Kein Mietspiegel und keine Verordnung zur Berechnung der Unterkunftskosten. Wird zu wenig gezahlt?

Lüneburg. Am Anfang sah alles gut aus: Die neue Wohnung am Kreideberg schien frisch renoviert und bot genug Platz für die alleinerziehende Mutter mit ihren beiden Kindern. Mit 75 Quadratmetern Wohnfläche und 505 Euro Kaltmiete entsprach die Wohnung auch den Vorgaben der Arge Lüneburg, der Arbeitsgemeinschaft Arbeit und Grundsicherung, die für die Hartz-IV-Empfängerin die Kosten für die Unterkunft übernehmen sollte.

Doch schon im Winter bilden sich dicke Schimmelflecken an den Wänden. Fast zwei Jahre bemüht sich Petra M. (Name von der Redaktion geändert) um eine neue Bleibe, doch sie findet nichts Adäquates. Ihr Sohn (10) erkrankt an Asthma und muss die vierte Schulklasse wiederholen. Auch die 43-Jährige wird krank. Schließlich findet sie eine andere Wohnung. Im Mai 2008 zieht sie dort ein. 86 Quadratmeter, vier Zimmer 566 Euro Kaltmiete. Zu teuer befindet die Arge. Mehr als 505 Euro stünden der Bedarfsgemeinschaft nicht zu, so das nüchterne Argument.

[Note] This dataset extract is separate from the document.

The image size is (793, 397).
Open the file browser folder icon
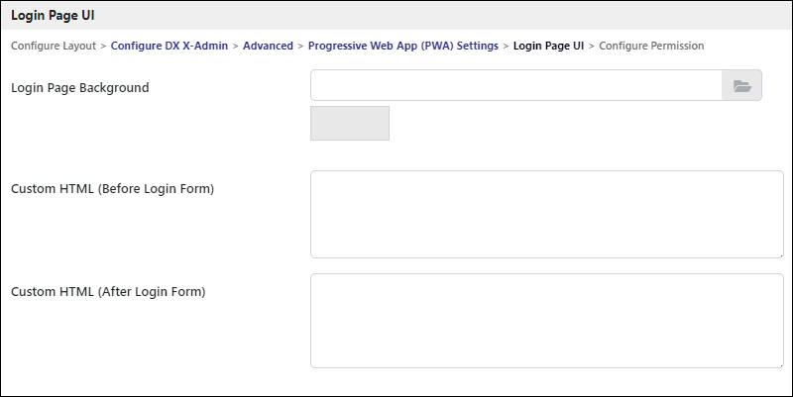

Die Alleinerziehende versucht, die Miete aus den Regelsätzen und dem Kindergeld aufzubringen. Rund 300 Euro bleiben ihr und ihren Kindern im Monat zum Leben. Das Geld reicht vorne und hinten nicht, der neue Vermieter droht mit Zwangsräumung. Petra M. bittet die Behörde um ein Darlehen, um den bevorstehenden Rauswurf abzuwenden. Doch die Arge lehnt ab.

Mehr Verständnis fand die Frau jetzt beim Lüneburger Sozialgericht. Nicht nur, dass die Arge zur Gewährung des Darlehens verurteilt wurde, der Behörde wurde auch nachgewiesen, falsche Zahlen zur Ermittlung der Kosten für die Unterkunft herangezogen zu haben.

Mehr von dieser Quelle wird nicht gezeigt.